Et le paradoxe du régime de santé est que ce contexte mène à la surconsommation. L’État est un mauvais assureur. Dans les termes de Boucher-Palda (2000, p. 57), on constate que « Il n’y a aucun lien direct entre l’assurance obtenue et le prix payé. …les citoyens sont portés à demander une protection excessive ». On conclut de cette logique que le rationnement des services de santé et son corollaire, la file d’attente, sont l’aboutissement incontournable de la socialisation de la santé en régime démocratique.
Les adeptes du monopole public se révèlent clairement incohérents à cet égard. Ils prônent d’une part la monopolisation publique intégrale au nom de la solidarité et de l’entraide aux défavorisés, sous le prétexte que l’État est un despote bénévolant, un instrument de générosité et de compassion. Ils postulent d’autre part que le même mécanisme politique, sans monopole public, suscitera l’avènement d’une santé à deux vitesses et laissera les soins de santé publics se détériorer parce que les patients détournés vers le marché retireront leur clientèle et leur appui aux services publics. En d’autres termes, la solidarité ne peut venir que du monopole public, mais si on lui retire son monopole et qu’on l’abandonne aux règles du jeu du scrutin, le gouvernement obéira au calcul des choix publics exposé ci-dessus. Ils reconnaissent donc implicitement le caractère illusoire de la solidarité par l’État. Le retrait du monopole de la santé à l’État constitue, à leurs yeux, un danger intolérable.[3]

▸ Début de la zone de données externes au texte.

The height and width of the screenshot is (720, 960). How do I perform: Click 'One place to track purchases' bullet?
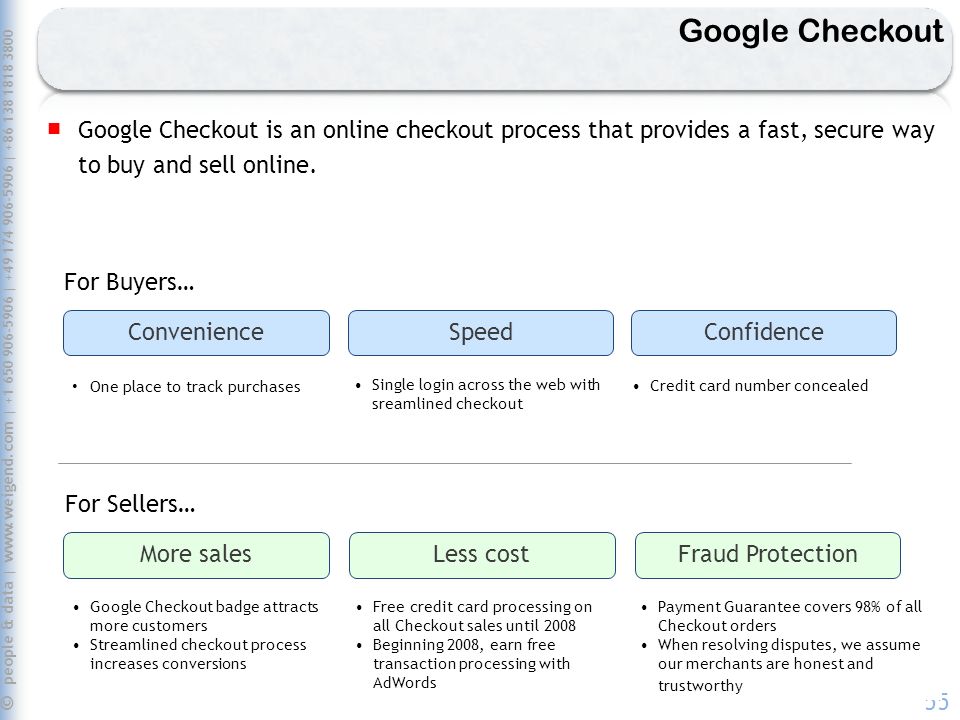(x=195, y=387)
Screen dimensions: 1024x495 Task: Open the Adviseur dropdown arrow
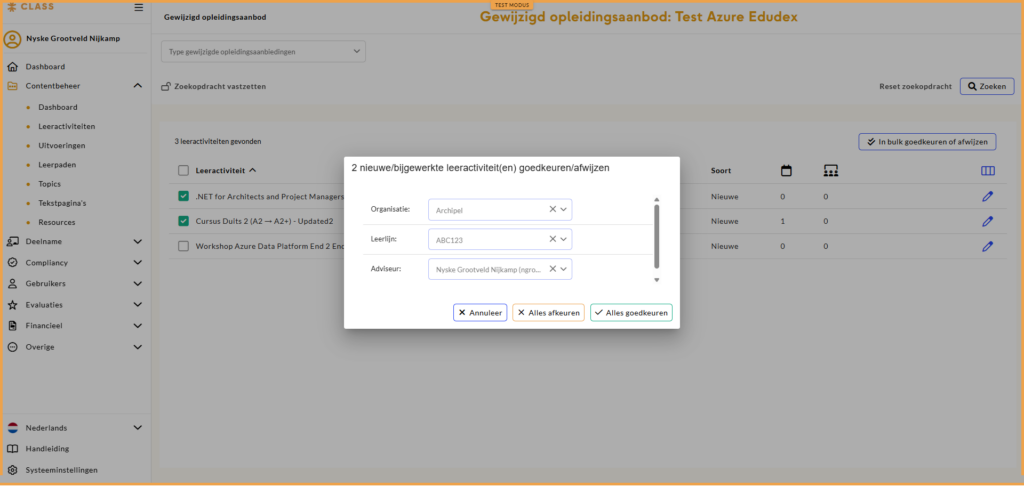tap(564, 270)
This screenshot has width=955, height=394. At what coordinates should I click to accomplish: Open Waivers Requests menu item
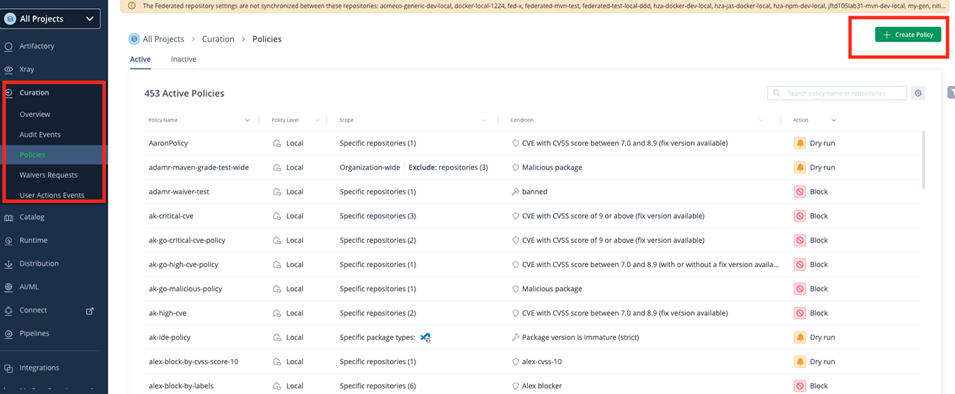tap(48, 175)
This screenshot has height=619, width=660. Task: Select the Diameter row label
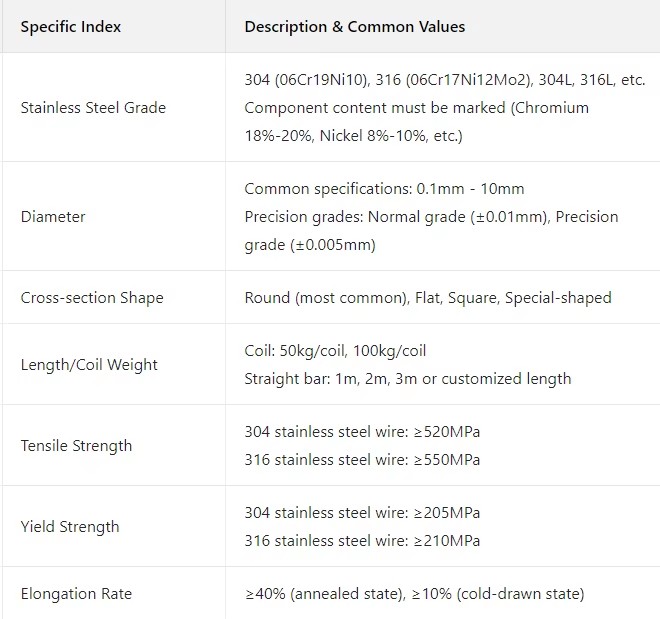(53, 217)
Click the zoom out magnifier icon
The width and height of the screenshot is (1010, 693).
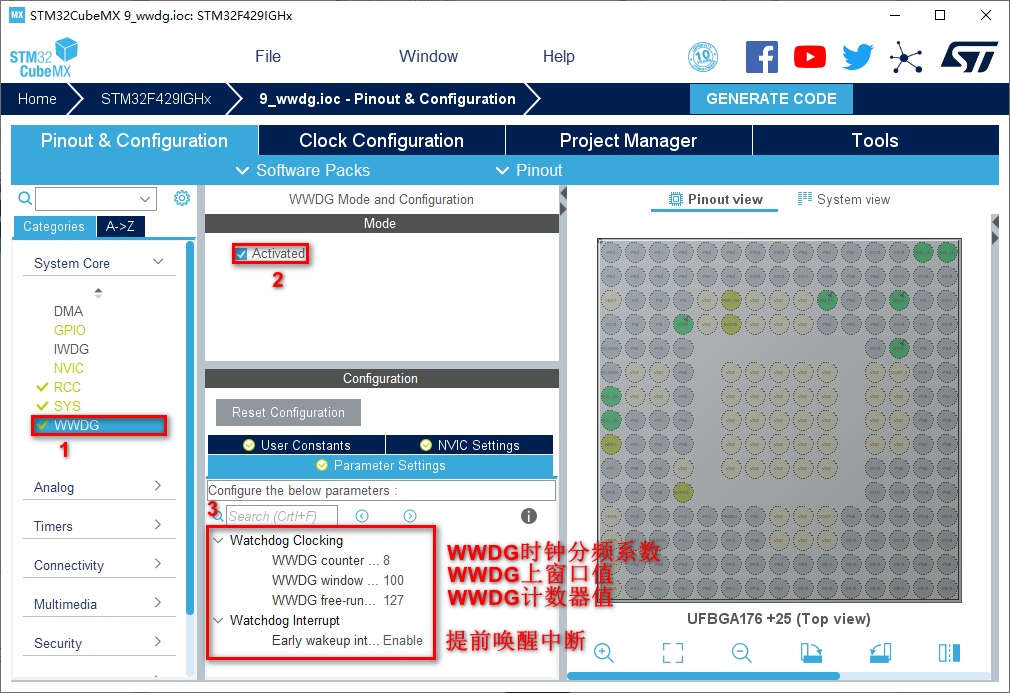tap(741, 652)
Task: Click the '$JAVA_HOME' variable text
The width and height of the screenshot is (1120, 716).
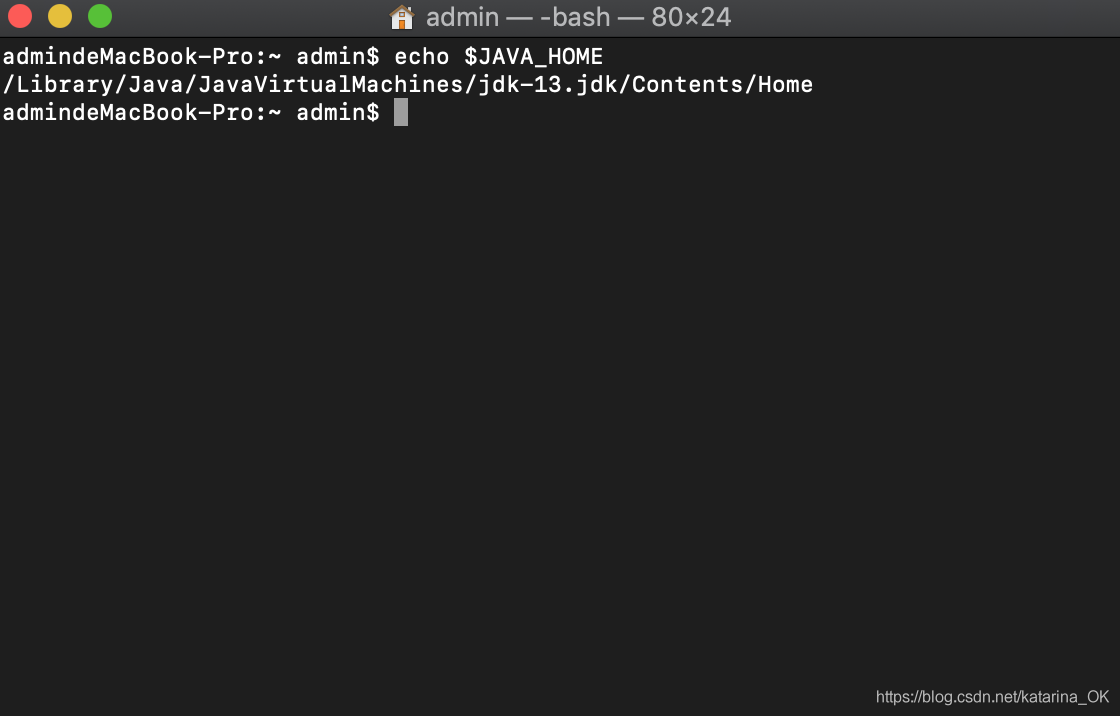Action: click(x=534, y=56)
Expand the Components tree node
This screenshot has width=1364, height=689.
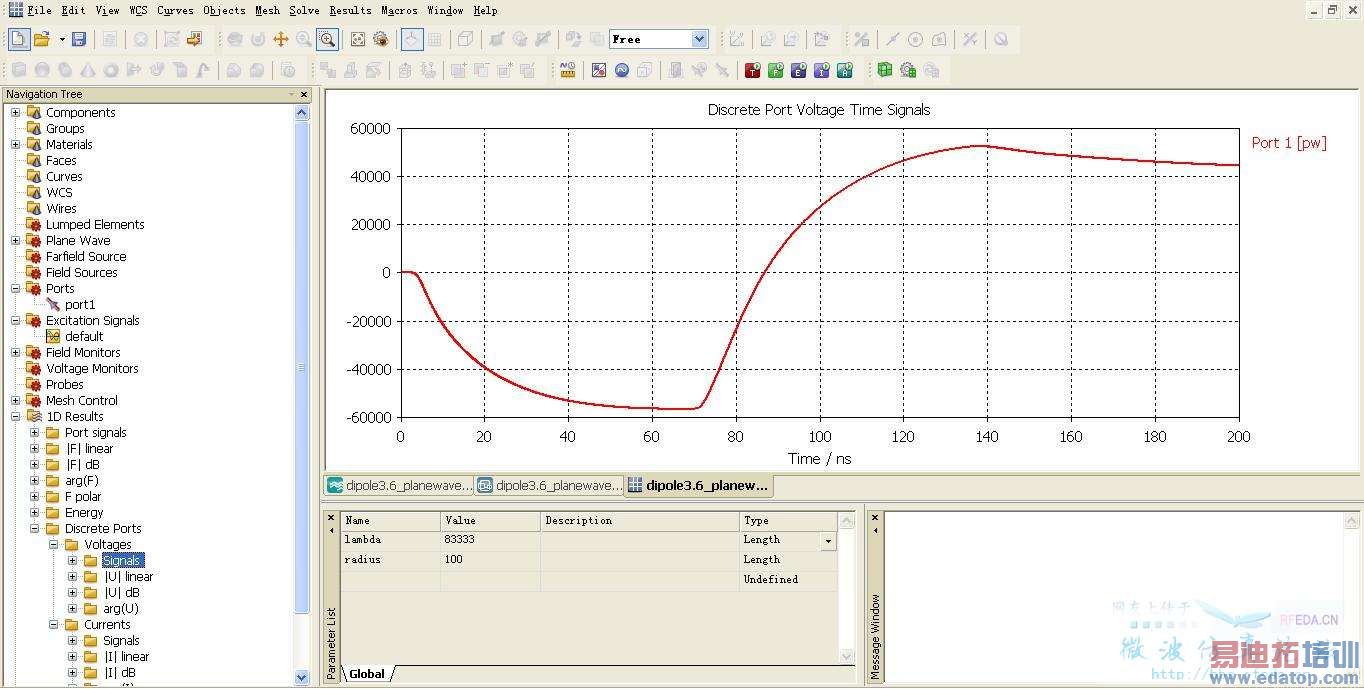click(x=16, y=113)
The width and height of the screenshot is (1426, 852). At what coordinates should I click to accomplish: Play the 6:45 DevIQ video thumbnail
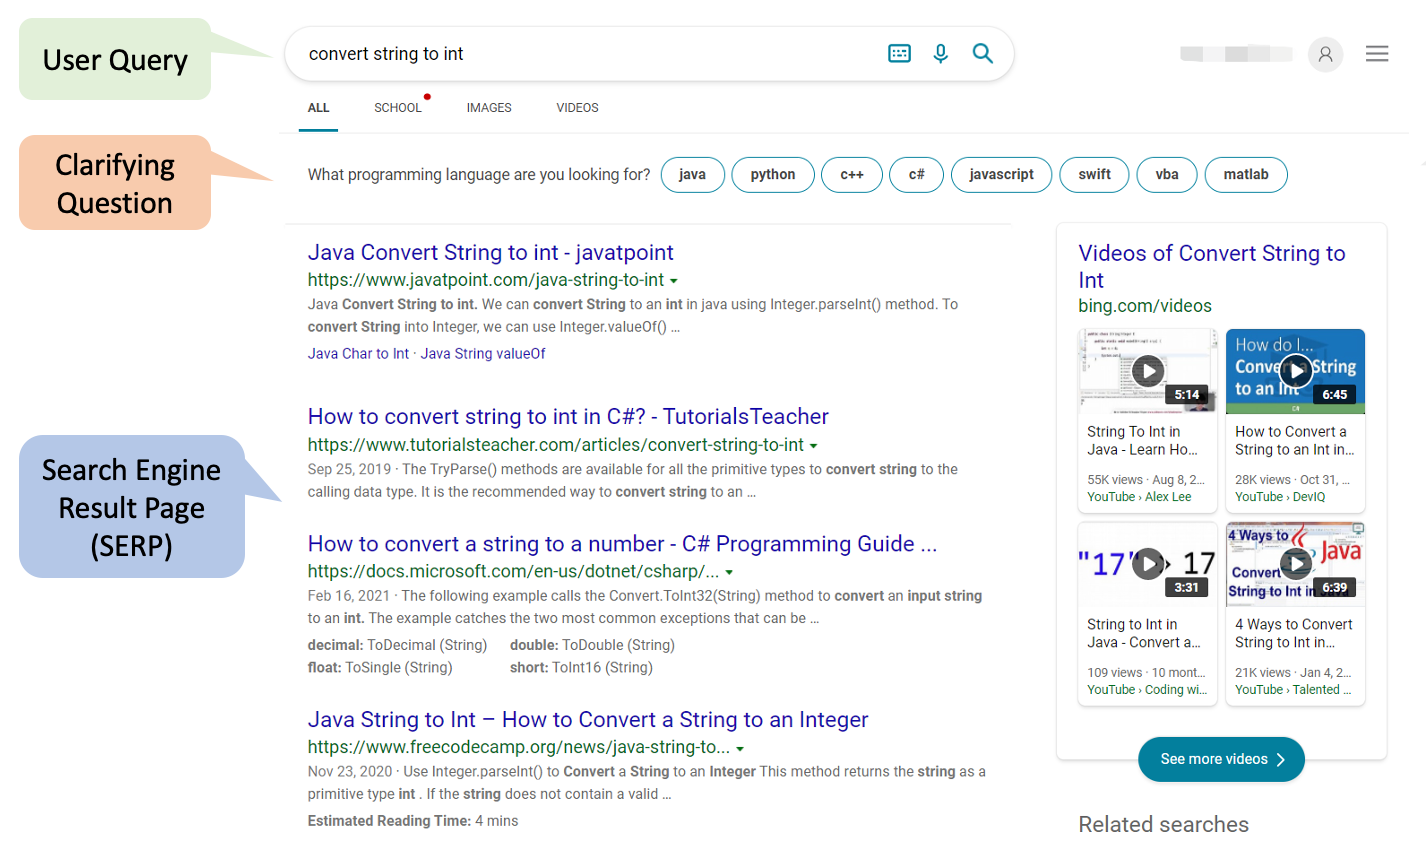pyautogui.click(x=1295, y=371)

Autre dimension significative de la santé socialisée : Les régimes publics mesquinent à l’endroit des services aux personnes gravement malades, mais offrent une multiplicité de services aux gens peu malades. On peut dès lors comprendre la tendance durable des gouvernements à détourner les ressources des soins coûteux destinés au faible nombre de personnes gravement malades, au profit d’une multiplicité de services de réconfort réclamés par le grand nombre pour des malaises mineurs. Ces derniers profitent à des masses tandis que les services intensifs concentrent des sommes énormes sur de petits groupes politiquement moins rentables. Les fonds publics servent d’abord au plus grand confort et au bien-être des personnes âgées, des malades chroniques et des handicapés mentaux, par opposition aux soins intensifs à l’américaine pour les gens dont la santé ou la vie est menacée. Convenons que l’attachement sentimental pour la médecine socialisée repose moins sur le noble idéal de la compassion ou sur la fidélité aux préférences générales, qu’en premier lieu sur le souci de la majorité d’accéder à l’assurance illimitée aux frais des autres.
[1] Wilson, L. S., « The Socialization of Medical Insurance in Canada », Revue canadienne d’économique,vol. XVII, mai 1985, pp. 355-76.
[2] Epple et Romano (1996) ont fait avec rigueur la généralisation de cette approche à l’ensemble de la production publique. Les observations empiriques s’avèrent ambiguës sur cette question. (Tuohy, Flood et Stabile, 2004)
[3] Lire à ce sujet l’argumentation de Pierre Lemieux, « Informational Cascades: Why Everybody Thinks Alike », Le Québécois Libre, 133, 22 novembre, 2003.